What is needed - Nothing outside the stretch is wanted. Repeat exactly the lines of the listing below from the one that contains "The width and height of the screenshot is (900, 424)." through the one that contains "Screen dimensions: 800x586", both ends included.

*** Data supplied

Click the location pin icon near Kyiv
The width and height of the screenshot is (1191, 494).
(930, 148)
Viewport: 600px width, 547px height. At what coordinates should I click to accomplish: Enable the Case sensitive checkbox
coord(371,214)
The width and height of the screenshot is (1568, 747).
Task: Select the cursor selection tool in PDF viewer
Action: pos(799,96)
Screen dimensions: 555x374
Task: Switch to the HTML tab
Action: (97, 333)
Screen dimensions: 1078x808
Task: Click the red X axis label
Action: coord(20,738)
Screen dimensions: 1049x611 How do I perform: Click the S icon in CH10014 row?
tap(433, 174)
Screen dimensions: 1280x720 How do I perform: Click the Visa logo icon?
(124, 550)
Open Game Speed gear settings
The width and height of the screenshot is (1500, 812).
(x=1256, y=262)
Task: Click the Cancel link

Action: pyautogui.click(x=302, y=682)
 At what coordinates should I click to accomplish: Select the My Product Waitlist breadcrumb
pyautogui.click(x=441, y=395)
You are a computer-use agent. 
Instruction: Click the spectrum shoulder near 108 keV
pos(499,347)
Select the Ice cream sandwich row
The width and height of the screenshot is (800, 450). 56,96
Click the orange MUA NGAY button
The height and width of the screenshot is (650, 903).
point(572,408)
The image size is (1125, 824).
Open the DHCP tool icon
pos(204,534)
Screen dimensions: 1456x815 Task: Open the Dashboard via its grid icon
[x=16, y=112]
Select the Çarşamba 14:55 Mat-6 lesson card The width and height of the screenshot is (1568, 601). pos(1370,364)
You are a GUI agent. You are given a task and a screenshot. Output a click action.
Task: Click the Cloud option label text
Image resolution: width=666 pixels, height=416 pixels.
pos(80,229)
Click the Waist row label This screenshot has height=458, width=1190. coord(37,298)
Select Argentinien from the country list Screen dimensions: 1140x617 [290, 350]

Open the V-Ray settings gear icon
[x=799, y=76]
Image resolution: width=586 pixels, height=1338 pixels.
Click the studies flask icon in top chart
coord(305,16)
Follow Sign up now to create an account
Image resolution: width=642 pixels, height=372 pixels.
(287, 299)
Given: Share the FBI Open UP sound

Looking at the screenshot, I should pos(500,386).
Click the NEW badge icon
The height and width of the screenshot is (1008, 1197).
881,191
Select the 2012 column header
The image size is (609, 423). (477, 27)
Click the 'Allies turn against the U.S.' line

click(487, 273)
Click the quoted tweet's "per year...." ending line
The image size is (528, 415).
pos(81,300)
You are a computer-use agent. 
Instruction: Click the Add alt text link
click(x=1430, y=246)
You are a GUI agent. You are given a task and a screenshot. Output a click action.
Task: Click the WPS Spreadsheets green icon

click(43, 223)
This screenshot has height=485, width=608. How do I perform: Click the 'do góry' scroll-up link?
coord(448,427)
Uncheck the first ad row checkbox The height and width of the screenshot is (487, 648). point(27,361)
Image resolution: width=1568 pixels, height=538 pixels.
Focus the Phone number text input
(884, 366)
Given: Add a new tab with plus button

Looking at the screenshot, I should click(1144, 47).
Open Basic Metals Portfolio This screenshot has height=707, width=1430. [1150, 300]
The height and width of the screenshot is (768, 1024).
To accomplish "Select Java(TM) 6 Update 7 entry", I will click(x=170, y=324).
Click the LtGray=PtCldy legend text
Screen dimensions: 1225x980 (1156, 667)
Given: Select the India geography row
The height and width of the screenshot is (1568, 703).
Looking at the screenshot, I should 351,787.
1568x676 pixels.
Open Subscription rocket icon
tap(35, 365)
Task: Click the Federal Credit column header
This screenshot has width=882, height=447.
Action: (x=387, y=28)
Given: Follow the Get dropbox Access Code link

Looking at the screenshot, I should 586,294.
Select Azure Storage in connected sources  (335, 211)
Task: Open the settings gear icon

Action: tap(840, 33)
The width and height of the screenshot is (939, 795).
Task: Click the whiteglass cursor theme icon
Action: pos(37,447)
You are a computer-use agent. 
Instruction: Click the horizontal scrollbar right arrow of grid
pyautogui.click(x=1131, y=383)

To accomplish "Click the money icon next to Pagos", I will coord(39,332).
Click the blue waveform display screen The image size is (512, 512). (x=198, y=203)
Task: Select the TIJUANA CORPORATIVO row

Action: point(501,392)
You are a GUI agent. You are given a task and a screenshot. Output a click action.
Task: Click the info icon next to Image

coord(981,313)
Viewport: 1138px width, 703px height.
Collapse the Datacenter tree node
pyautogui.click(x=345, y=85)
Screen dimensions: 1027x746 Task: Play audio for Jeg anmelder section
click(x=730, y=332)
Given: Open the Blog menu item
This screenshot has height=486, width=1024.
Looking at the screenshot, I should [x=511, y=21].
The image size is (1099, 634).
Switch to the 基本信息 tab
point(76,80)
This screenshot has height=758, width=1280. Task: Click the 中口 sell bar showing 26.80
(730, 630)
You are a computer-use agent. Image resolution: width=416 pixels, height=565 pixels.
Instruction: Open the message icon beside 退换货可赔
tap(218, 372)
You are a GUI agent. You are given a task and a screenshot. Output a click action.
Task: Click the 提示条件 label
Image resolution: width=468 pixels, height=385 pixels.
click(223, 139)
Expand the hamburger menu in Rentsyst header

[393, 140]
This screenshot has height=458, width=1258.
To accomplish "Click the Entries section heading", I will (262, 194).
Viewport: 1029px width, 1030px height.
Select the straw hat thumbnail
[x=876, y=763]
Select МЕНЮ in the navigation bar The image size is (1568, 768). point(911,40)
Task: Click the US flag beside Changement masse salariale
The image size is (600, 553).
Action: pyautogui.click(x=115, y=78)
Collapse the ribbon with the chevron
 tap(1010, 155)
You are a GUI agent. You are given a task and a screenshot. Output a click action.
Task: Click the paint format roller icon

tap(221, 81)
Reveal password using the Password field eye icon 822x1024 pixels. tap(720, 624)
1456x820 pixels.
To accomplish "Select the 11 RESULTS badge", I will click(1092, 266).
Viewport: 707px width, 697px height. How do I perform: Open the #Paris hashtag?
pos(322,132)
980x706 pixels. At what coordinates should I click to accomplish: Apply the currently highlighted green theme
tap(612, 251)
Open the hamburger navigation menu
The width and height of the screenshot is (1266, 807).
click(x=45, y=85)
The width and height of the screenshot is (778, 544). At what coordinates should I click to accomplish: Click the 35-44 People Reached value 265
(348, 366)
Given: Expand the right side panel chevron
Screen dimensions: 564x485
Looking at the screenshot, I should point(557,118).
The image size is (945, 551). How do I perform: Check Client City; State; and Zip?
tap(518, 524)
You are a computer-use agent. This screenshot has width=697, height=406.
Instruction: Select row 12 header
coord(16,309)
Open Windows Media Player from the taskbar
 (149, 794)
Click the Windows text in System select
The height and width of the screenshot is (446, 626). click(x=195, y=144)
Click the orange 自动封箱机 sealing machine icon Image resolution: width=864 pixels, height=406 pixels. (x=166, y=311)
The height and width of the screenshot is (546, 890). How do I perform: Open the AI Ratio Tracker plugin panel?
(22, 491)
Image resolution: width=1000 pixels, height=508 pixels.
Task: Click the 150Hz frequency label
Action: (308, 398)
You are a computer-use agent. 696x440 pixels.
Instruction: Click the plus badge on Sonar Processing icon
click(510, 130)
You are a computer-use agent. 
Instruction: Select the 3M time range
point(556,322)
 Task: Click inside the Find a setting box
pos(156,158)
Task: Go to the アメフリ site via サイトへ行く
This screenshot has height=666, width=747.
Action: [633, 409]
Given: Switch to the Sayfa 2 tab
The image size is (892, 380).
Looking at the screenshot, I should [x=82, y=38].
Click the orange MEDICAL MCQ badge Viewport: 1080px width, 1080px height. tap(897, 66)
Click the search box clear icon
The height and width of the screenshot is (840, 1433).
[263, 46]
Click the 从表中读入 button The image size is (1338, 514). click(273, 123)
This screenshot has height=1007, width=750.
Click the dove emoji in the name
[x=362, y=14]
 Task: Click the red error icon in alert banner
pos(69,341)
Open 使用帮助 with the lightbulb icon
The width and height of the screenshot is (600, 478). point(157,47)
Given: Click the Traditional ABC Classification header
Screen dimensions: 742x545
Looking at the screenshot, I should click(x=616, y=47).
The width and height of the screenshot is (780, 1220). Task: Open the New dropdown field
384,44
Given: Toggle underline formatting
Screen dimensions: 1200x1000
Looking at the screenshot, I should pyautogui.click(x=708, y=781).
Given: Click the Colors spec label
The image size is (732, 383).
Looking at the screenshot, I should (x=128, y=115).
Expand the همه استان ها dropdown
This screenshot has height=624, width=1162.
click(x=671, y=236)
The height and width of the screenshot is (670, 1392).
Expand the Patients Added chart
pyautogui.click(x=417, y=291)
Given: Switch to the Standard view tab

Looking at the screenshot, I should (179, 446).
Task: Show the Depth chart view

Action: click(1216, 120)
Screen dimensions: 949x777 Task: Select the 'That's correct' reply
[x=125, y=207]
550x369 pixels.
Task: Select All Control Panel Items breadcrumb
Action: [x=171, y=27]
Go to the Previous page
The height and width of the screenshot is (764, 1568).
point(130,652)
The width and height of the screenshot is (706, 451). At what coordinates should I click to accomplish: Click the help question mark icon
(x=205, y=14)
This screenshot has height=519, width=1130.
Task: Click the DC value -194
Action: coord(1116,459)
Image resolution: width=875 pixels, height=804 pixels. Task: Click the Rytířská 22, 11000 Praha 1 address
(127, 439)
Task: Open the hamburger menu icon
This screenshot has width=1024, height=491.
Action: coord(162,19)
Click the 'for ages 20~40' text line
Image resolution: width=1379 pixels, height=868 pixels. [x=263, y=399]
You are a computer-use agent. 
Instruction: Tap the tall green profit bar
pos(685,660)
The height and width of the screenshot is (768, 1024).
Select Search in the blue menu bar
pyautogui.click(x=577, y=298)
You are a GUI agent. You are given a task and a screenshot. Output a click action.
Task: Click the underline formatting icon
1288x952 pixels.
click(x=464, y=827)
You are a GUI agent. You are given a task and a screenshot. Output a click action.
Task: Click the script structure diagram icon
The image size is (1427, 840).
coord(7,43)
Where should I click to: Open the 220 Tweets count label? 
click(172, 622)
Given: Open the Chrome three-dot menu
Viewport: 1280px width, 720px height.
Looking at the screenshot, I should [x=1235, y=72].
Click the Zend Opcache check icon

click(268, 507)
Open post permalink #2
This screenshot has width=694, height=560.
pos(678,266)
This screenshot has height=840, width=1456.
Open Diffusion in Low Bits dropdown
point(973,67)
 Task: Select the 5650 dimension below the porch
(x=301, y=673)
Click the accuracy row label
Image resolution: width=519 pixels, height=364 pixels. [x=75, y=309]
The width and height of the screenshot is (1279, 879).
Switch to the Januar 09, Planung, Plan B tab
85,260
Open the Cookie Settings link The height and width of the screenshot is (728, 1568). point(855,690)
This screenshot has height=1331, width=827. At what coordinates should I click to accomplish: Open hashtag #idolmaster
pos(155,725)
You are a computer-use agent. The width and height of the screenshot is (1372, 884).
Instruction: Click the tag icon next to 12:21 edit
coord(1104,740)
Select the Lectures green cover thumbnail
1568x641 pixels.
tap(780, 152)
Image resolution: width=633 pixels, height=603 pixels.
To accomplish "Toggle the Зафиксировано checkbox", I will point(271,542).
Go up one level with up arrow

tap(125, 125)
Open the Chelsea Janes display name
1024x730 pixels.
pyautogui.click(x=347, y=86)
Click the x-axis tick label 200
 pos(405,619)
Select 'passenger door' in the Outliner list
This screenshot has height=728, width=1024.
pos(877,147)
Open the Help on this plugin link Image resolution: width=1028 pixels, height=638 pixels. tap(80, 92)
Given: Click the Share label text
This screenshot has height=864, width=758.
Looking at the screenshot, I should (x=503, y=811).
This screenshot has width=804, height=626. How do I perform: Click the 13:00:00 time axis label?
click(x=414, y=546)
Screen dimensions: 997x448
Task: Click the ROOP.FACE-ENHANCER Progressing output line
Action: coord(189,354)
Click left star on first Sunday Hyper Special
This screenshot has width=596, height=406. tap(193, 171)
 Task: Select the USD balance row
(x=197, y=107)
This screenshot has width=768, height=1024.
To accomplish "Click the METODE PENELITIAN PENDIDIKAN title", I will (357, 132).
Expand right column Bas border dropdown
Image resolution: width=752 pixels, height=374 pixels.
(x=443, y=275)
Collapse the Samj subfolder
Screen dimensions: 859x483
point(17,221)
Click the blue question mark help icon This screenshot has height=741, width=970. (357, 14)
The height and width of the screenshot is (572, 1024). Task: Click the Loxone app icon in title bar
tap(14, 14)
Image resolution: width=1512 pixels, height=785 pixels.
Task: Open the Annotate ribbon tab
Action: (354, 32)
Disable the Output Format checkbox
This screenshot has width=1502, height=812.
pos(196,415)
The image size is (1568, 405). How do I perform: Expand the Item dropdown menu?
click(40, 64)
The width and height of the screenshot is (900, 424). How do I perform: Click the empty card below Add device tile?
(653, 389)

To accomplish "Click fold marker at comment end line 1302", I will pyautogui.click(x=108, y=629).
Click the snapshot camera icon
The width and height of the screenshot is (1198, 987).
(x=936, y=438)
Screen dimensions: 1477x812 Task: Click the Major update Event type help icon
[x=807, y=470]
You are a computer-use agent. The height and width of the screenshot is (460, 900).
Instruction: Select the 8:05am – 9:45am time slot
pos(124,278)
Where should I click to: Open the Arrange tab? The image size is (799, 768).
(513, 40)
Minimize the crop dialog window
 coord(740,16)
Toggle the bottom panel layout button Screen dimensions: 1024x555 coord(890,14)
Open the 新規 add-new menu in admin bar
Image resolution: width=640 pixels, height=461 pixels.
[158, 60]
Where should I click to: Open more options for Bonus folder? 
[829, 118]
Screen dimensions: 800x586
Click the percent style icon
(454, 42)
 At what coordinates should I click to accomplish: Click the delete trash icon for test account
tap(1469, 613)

******

Answer box -
The width and height of the screenshot is (900, 424). How do I perform: Click the empty card below Add device tile?
(653, 389)

To accomplish "Click fold marker at comment end line 1302", I will pyautogui.click(x=108, y=629).
Click the snapshot camera icon
The width and height of the screenshot is (1198, 987).
(x=936, y=438)
Screen dimensions: 1477x812 Task: Click the Major update Event type help icon
[x=807, y=470]
You are a computer-use agent. The height and width of the screenshot is (460, 900).
Instruction: Select the 8:05am – 9:45am time slot
pos(124,278)
Where should I click to: Open the Arrange tab? The image size is (799, 768).
(513, 40)
Minimize the crop dialog window
 coord(740,16)
Toggle the bottom panel layout button Screen dimensions: 1024x555 coord(890,14)
Open the 新規 add-new menu in admin bar
Image resolution: width=640 pixels, height=461 pixels.
[158, 60]
Where should I click to: Open more options for Bonus folder? 
[829, 118]
Screen dimensions: 800x586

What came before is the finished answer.